#### [PROBLEM TO SOLVE]
Go over the lines below, and when one contains the word "computer", copy it.

#### [MATERIAL FOR THIS TASK]
%%

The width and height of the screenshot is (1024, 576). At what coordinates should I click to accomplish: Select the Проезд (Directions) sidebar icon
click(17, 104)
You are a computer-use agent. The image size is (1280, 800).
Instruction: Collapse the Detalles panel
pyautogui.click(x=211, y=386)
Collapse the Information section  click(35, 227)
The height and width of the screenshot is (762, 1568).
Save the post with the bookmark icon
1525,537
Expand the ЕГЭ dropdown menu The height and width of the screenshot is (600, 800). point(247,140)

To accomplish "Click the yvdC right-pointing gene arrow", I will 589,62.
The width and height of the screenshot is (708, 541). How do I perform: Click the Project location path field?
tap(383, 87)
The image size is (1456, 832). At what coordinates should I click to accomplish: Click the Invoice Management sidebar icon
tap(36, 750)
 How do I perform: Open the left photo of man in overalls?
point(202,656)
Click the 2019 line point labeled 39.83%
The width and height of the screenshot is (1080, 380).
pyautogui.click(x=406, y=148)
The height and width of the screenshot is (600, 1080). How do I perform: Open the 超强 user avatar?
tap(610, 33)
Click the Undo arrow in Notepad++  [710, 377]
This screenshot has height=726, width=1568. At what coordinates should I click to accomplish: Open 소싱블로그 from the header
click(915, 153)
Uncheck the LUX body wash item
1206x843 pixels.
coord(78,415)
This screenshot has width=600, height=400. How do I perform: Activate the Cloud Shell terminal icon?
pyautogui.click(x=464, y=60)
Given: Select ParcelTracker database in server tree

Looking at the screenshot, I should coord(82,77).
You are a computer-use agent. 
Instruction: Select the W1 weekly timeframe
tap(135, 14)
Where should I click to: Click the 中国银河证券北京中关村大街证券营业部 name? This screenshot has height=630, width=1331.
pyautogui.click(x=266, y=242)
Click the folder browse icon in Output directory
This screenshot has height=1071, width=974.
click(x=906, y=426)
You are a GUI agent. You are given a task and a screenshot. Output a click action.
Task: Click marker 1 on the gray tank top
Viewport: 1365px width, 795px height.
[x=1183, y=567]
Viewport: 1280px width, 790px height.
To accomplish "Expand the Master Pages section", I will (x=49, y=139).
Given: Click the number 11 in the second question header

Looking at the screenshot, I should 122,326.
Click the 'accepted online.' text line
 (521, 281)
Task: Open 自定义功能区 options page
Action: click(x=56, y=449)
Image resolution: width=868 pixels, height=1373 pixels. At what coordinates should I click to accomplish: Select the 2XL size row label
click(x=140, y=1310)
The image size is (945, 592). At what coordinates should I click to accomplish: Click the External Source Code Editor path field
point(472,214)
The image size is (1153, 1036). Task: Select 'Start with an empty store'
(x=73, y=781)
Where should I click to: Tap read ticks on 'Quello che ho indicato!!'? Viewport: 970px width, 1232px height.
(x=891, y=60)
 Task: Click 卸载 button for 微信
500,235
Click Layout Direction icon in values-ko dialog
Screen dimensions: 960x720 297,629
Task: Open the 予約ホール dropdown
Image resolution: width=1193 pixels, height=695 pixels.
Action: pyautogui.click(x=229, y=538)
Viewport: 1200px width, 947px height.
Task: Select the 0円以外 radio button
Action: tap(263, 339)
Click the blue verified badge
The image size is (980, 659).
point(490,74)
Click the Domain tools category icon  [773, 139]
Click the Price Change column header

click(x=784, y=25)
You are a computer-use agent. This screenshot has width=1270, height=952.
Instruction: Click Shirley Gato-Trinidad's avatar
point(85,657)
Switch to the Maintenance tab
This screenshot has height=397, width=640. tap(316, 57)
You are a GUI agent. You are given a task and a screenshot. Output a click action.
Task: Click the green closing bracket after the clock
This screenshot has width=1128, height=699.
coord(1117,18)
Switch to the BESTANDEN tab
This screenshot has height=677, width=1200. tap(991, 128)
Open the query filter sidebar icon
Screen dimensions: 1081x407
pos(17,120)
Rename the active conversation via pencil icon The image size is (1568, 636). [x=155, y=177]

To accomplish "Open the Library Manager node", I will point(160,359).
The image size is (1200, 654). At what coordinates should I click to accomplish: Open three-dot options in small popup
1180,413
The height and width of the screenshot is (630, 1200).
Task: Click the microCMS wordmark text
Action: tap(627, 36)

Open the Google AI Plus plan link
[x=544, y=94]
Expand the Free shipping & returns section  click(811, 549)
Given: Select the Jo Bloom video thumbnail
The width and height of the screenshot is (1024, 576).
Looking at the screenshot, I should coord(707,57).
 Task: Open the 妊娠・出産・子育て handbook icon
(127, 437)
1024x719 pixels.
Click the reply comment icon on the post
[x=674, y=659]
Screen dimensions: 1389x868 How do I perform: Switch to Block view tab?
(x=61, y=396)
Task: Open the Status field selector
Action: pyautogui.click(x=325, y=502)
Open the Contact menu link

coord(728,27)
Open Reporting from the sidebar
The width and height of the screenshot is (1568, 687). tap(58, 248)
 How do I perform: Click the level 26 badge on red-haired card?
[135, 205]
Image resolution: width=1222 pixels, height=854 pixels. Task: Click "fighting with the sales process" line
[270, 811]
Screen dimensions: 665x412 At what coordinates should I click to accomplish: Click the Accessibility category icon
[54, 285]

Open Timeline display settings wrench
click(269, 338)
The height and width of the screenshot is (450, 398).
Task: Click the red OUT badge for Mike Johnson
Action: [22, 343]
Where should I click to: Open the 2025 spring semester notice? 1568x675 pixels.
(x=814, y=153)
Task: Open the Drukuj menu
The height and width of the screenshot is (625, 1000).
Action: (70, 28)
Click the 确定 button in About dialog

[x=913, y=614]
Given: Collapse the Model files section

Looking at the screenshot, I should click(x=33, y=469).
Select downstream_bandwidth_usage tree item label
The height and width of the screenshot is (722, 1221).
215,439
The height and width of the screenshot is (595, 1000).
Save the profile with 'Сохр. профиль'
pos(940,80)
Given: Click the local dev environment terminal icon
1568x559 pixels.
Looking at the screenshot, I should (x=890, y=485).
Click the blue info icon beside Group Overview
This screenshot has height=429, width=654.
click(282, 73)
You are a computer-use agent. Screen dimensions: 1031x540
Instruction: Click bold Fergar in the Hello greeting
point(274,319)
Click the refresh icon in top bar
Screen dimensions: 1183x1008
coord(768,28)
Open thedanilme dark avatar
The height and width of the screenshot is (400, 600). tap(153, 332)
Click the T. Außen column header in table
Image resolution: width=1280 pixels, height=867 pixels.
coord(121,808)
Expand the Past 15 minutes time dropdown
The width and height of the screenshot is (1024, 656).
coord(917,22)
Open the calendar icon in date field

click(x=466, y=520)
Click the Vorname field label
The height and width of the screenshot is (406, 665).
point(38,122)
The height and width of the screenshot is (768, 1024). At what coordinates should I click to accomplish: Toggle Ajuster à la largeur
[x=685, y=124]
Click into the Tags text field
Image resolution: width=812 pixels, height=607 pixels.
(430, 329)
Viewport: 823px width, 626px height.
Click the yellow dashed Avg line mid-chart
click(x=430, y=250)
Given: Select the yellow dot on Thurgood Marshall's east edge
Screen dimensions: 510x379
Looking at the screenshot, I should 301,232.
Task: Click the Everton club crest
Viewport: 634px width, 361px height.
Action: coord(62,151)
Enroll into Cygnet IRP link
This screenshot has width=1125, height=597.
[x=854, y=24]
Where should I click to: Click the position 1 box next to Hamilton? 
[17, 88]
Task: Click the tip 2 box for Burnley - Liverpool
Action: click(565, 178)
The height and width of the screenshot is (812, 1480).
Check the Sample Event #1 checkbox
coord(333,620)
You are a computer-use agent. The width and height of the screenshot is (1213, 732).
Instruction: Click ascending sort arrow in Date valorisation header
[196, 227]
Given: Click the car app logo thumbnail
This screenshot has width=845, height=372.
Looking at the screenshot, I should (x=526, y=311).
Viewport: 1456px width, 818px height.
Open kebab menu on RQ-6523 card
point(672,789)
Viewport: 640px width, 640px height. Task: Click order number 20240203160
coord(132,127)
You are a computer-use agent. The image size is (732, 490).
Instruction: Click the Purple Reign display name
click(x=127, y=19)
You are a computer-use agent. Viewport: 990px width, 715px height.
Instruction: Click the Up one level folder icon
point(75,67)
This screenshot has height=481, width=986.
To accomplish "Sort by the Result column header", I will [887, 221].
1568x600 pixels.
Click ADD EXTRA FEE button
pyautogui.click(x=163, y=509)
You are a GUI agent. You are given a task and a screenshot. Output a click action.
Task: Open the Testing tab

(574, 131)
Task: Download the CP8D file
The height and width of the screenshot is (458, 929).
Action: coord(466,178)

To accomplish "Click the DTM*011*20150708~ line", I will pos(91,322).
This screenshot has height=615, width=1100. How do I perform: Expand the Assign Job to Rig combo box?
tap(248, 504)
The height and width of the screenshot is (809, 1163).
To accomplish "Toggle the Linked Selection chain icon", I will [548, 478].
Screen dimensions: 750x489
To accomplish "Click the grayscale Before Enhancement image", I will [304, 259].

%%

#### [EXERCISE OUTPUT]
You are a computer-use agent. The image size is (1280, 800).
You are a computer-use agent. 
You are a computer-use agent. This screenshot has width=1270, height=952.
You are a computer-use agent. Screen dimensions: 1031x540
You are a computer-use agent. The width and height of the screenshot is (1213, 732).
You are a computer-use agent. The image size is (732, 490).
You are a computer-use agent. Viewport: 990px width, 715px height.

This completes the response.